It's an excellent generator. Easy to start, and very quiet compared to other generators of its size.



I start it up only once a year at the beginning of hurricane season to make sure it's working.



I put a double dose of Stabil in it, along with filling the tank with fresh gas (E10, only thing available here).



This past year I used Seafoam instead.







This year it didn't want to start.



The battery was dead and wouldn't take a charge, and would not start with the rope pull starter.



A new Shorai battery went in. Cranked and cranked and still it would not start.

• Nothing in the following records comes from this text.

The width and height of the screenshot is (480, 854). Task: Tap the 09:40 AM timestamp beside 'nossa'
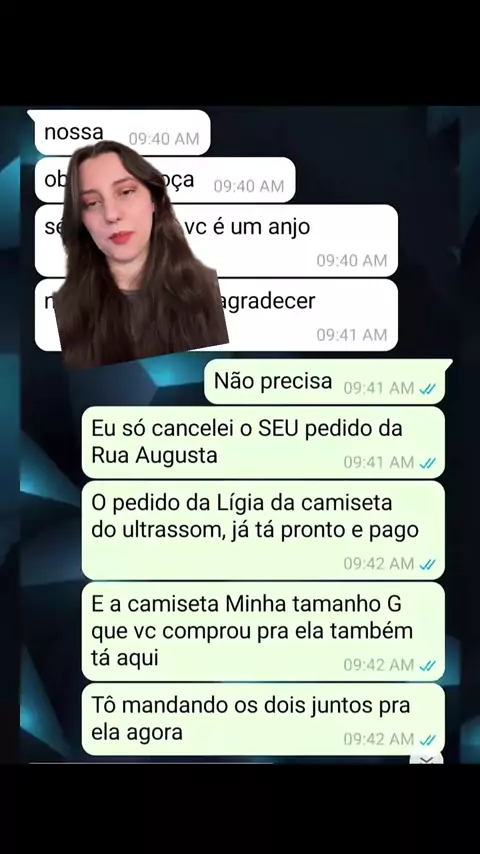164,139
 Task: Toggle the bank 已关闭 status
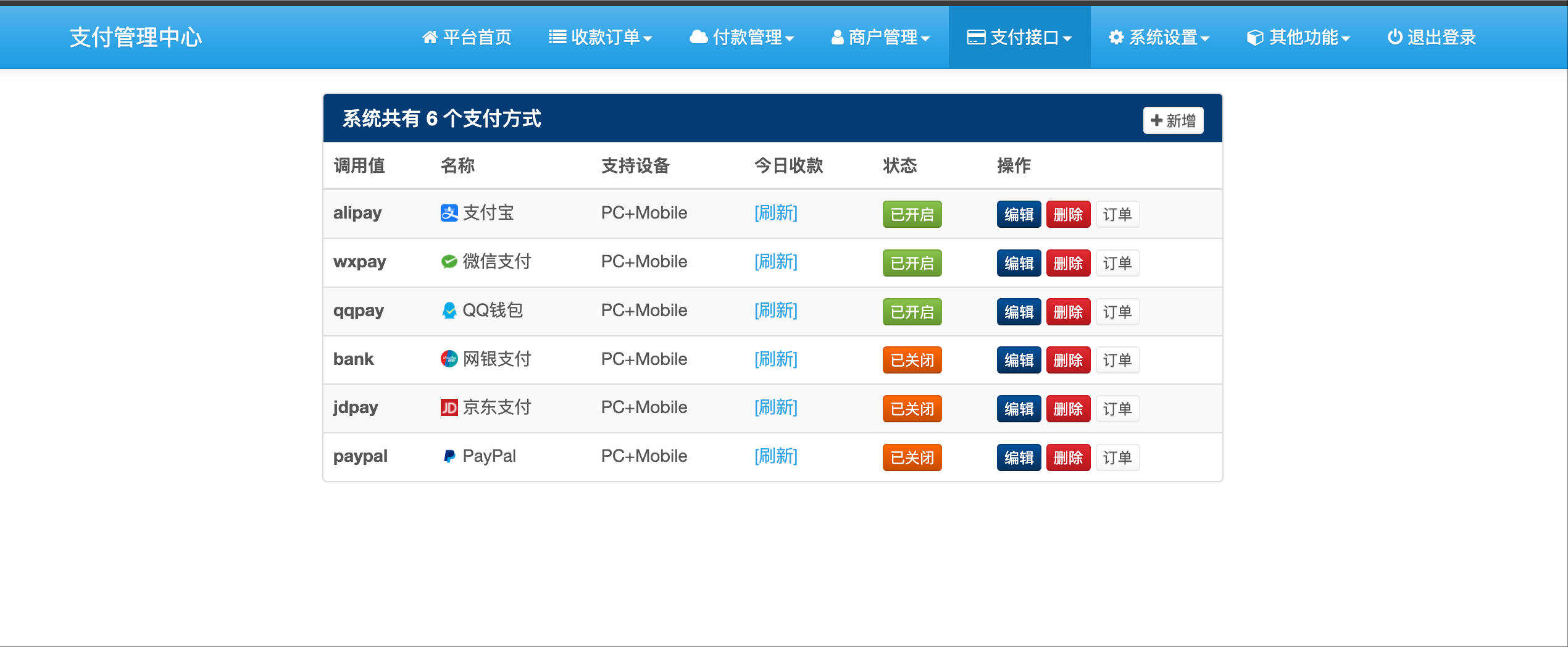[911, 360]
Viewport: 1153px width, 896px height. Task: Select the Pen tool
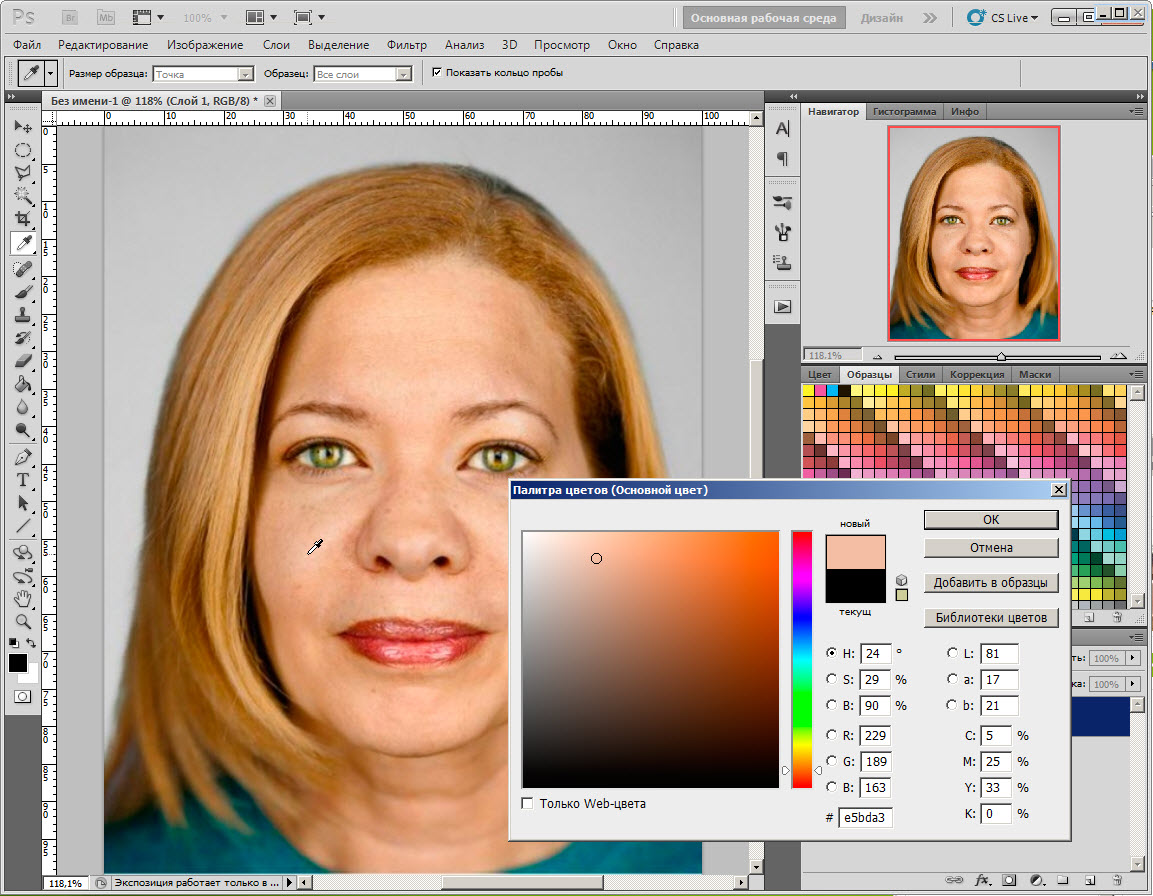pyautogui.click(x=23, y=457)
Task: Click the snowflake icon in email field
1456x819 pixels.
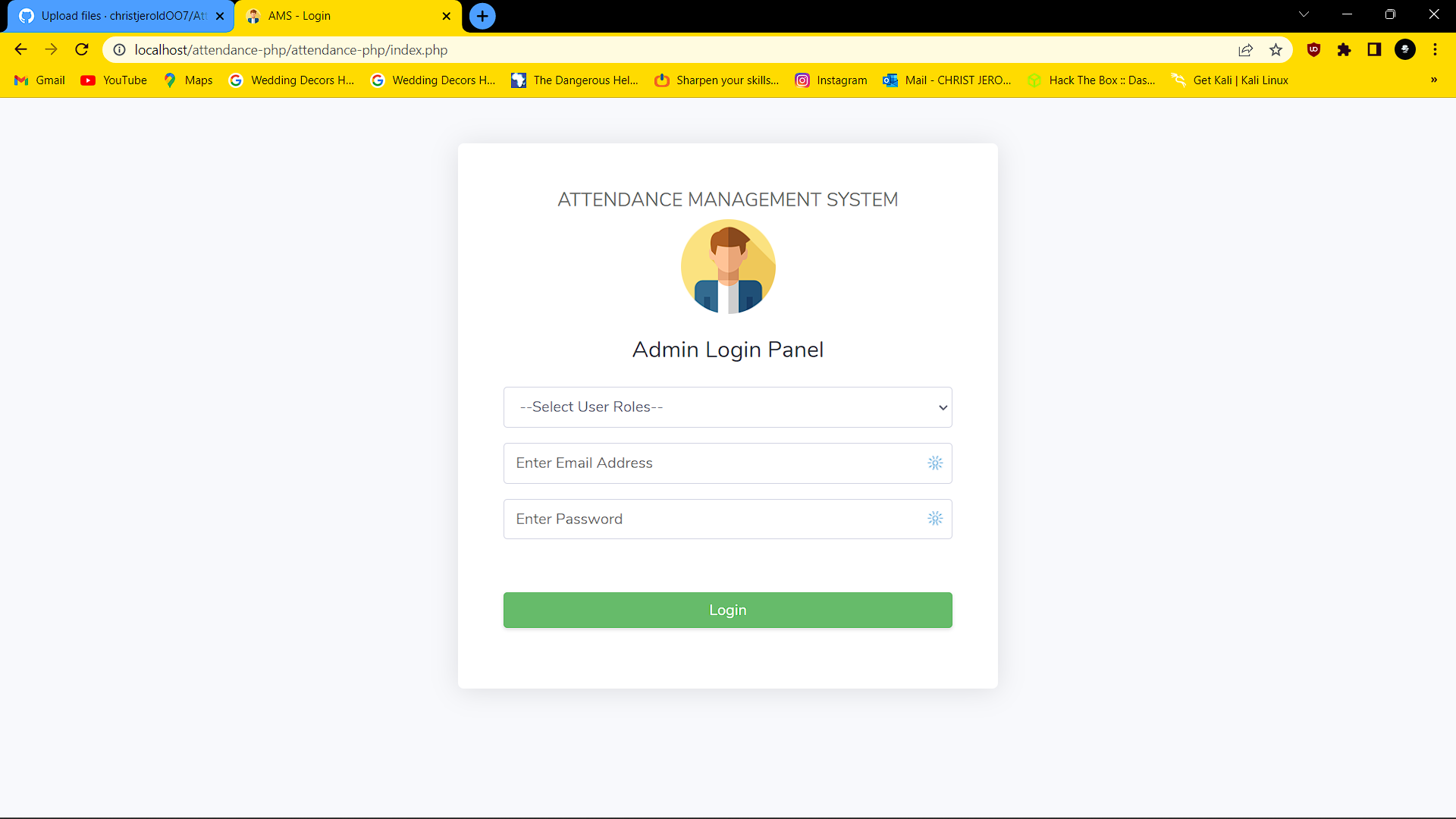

So I siphoned out most of the gas, then drained the last bit through the carb drain.



The gas didn't look good.



When I put it in, it was clear.



I'm afraid this is what the gas in our TW's



looks like after sitting all winter.







I have to admit I'm one that thinks of the most complicated solution first, instead of the simplest.



Let's take apart the carb and anything else I can pull off!



Removed the air box and air filter, cleaned out the fuel filter, removed and cleaned the carb bowl:







A bit of residue in the bowl:







Everything went back together, no parts left over.



Filled it up with fresh gas, pulled the choke, turned the key, and vroom, up it started.



I let it run for an hour, then shut it down.



What should I do this year, Seafoam, Stabil, or...?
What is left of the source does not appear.